In the past six months, Brockton has hired four new analysts and two other professionals. Still, a danger for firms such as Brockton, which are lean and mean but are managing larger amounts of capital as well as platform investments, is that it raises concerns over whether the senior people can continue to put in the same hours at the asset level. The firm insists it can manage, as the team is focused on just the remaining assets in Fund I – both prime residential assets in London – and the eight investments in Fund II.

Blank says Brockton talks to its investors all the time, and one of the things they most often talk about with investors is tenants – tenants that the firm would like to put into a building or which already occupy an asset in due diligence. The firm also likes to find out if the investor might have any relationship with the occupier, an approach also is part of the firm’s culture. 

“For example, we recently spoke to a pension plan that is part of a major food logistics group, which happens to occupy one of our assets,” says Blank. “That is how we think of using communication with investors to help us create value within the assets.”

Between them, Marks and Blank estimate they have made roughly 26 investments as principals.
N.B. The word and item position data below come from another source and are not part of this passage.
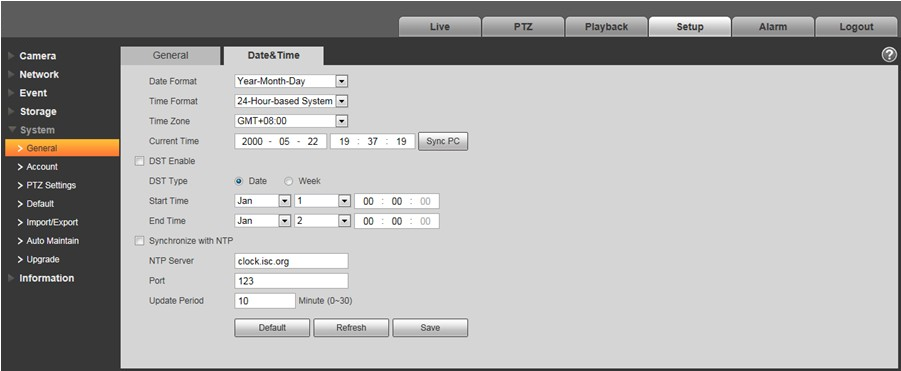Expand the Camera section arrow

(11, 56)
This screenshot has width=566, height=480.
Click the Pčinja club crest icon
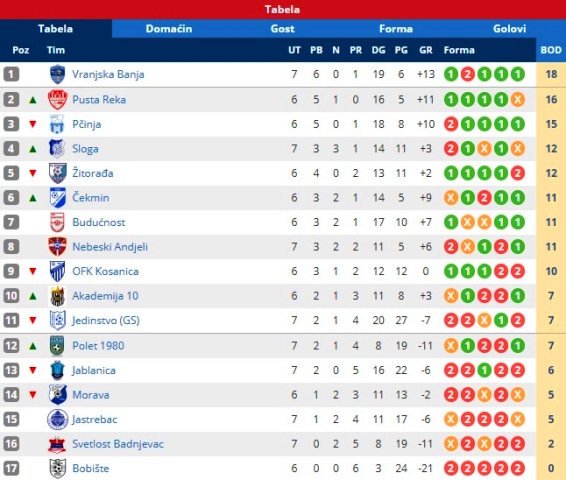click(x=57, y=124)

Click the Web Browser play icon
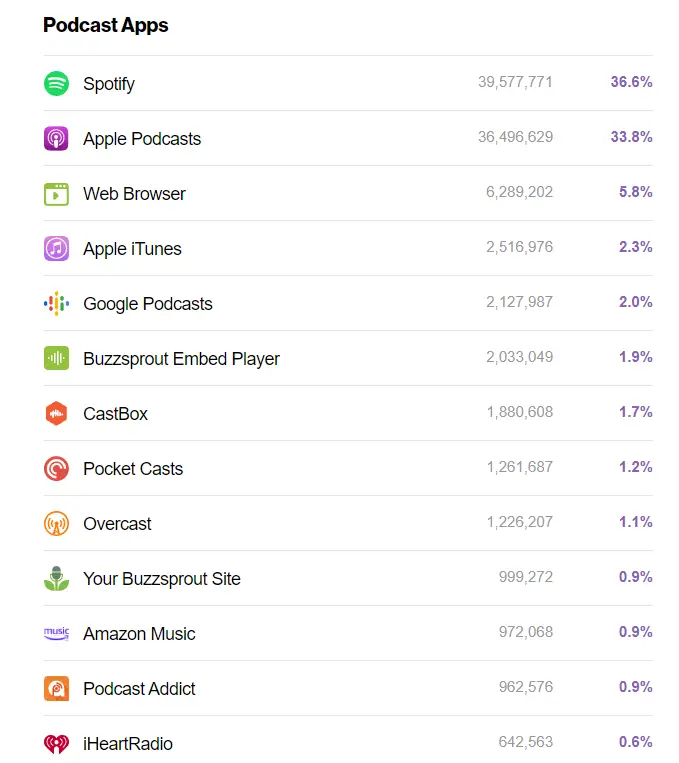coord(56,194)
Apparently, only one of them has gone bad – a 2006 investment in General Healthcare Group on behalf of Fund I. 

In that deal, Brockton took a £20 million minority stake in a £2.35 billion consortium consisting of South African operator Netcare, private equity firm Apax Partners and private property company London & Regional. Last year, the firm sold its investment to Netcare for a reported £11 million, recovering just over half of the invested equity. 

“I won’t bore you with a long list of lessons learned, but the main one is control,” Marks says. “Hands up, we said to investors that we made a mistake becoming part of a very high-powered consortium where we didn’t have control. The number one lesson is ‘Don’t think that other people’s alignment, intellectual capital and so on is the same.’ While we had a seat on the board of directors, we did not have control. We will never make another investment again where we don’t have control.” 

The interest factor  

Brockton is fairly typical of a private equity real estate firm in that it targets gross IRRs of 20 percent. For its third fund, which PERE expects Brockton to launch next year, the firm will target “similar” though not identical returns. 
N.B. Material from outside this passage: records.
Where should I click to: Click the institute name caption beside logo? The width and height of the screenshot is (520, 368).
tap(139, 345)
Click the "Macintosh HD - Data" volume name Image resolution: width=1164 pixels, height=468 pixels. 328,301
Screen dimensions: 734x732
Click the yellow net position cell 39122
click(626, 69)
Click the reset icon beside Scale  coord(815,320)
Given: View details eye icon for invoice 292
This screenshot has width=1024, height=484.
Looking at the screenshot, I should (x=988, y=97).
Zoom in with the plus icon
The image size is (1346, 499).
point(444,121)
Why not identical? The answer lies partly UK interest rates, which currently are at a 300-year low, and plenty of financial investors are betting on a rate increase sooner than new Bank of England Governor Mark Carney has guided. Still, Marks counters that this is quite a good “tension” because the debate has to do with how fast the UK economy is strengthening. “I have heard of worse macro debates,” he quips. 

Meanwhile, Brockton hopes its investment approach resonates with limited partners. Of the 19 investors in Fund I, 14 re-upped with Fund II, so the firm has a reason to be optimistic.  

“We are not complacent,” says Marks. “If an investor doesn’t come back for whatever reason that has to do with them, such as being overweight in alternatives, you have to be philosophical about that. If the investor is not coming back because of your performance, then that is something else.” 

Blank adds: “Every single one of our professionals invests in every single investment, and every single professional is involved in asset management. When you combine those things together, we believe we have created a culture where all the professionals have an ownership mentality.”

Indeed, it would seem that the key to Brockton’s future success lies in staying true to its original approach. “We have to remain just as entrepreneurial as we were when we started,” Blank says. For Brockton, that means keeping one foot in work boots and the other in wing tips.